**TUGAS YANG DIKERJAKAN:**
1 - Menurut berita tentang ekspor China, berapa persen kenaikan ekspor China ke negara-negara Asia Tenggara dibanding Maret tahun lalu?
2 - Salin tanpa perubahan sebagian berita tentang ekspor China, mulai dari "KABARBURSA.COM – China" dan berakhir pada "mereka semakin surplus.".

**KUTIPAN YANG DISEDIAKAN:**
►

KABARBURSA.COM – China lagi-lagi bikin kejutan. Di tengah panasnya perang dagang dengan Amerika Serikat, Negeri Tirai Bambu justru sukses mencetak lonjakan ekspor sebesar 12,4 persen pada Maret 2025 dibanding tahun lalu. Bukan sulap, bukan sihir, lonjakan ini diduga karena perusahaan-perusahaan buru-buru kirim barang sebelum tarif AS yang mencekik itu benar-benar berlaku penuh.
Sementara ekspor ngebut, impor malah jalan di tempat. Bahkan, berdasarkan data dari Administrasi Bea Cukai China yang dirilis Senin, 14 April 2025, sebagaimana dikutip dari AP di Jakarta, impor China justru turun 4,3 persen pada bulan yang sama. Secara kumulatif, kuartal pertama 2025 memperlihatkan pertumbuhan ekspor naik 5,8 persen, sedangkan impor turun sampai 7 persen. Itu artinya, neraca dagang mereka semakin surplus.
Khusus dengan Amerika, surplus China pada Maret tercatat USD27,6 miliar, seiring kenaikan ekspor sebesar 4,5 persen. Kalau ditotal selama Januari-Maret, China sudah mengantongi surplus dagang dengan AS senilai USD76,6 miliar.
Tapi jangan lupa, di balik angka-angka ini ada bayang-bayang gelap, yakni kebijakan tarif baru Trump yang bikin ekspor China kena palu godam 145 persen. Walau begitu, pasar China ternyata tidak cuma bergantung pada AS. Mereka juga menggenjot perdagangan ke negara-negara tetangga.
Buktinya? Ekspor ke negara-negara Asia Tenggara melonjak hampir 17 persen dibanding Maret tahun lalu. Sementara ekspor ke Afrika juga tak kalah kinclong, naik lebih dari 11 persen. Jadi, China memang lagi agresif cari jalan keluar dari tekanan tarif AS.

Presiden Xi Jinping bahkan langsung tancap gas keliling Asia Tenggara. Hari ini atau Senin, 14 April 2025, ia mampir ke Vietnam dan akan lanjut ke Malaysia serta Kamboja. Perjalanan ini bukan sekadar kunjungan diplomatik, tapi juga upaya mempererat jalur dagang di tengah ancaman tarif baru yang sempat ditunda 90 hari oleh Trump minggu lalu.

◄

**DATA MENTAH:**

►

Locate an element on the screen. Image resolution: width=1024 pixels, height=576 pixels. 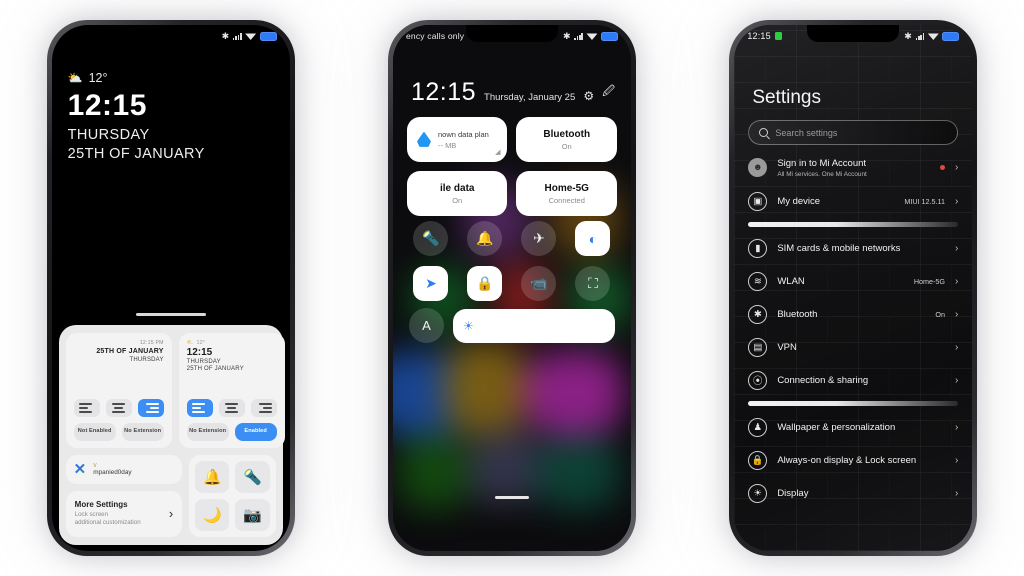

◄

**JAWABAN BERNOMOR:**
1 - Ekspor China ke negara-negara Asia Tenggara naik hampir 17 persen.

2 -
KABARBURSA.COM – China lagi-lagi bikin kejutan. Di tengah panasnya perang dagang dengan Amerika Serikat, Negeri Tirai Bambu justru sukses mencetak lonjakan ekspor sebesar 12,4 persen pada Maret 2025 dibanding tahun lalu. Bukan sulap, bukan sihir, lonjakan ini diduga karena perusahaan-perusahaan buru-buru kirim barang sebelum tarif AS yang mencekik itu benar-benar berlaku penuh.
Sementara ekspor ngebut, impor malah jalan di tempat. Bahkan, berdasarkan data dari Administrasi Bea Cukai China yang dirilis Senin, 14 April 2025, sebagaimana dikutip dari AP di Jakarta, impor China justru turun 4,3 persen pada bulan yang sama. Secara kumulatif, kuartal pertama 2025 memperlihatkan pertumbuhan ekspor naik 5,8 persen, sedangkan impor turun sampai 7 persen. Itu artinya, neraca dagang mereka semakin surplus.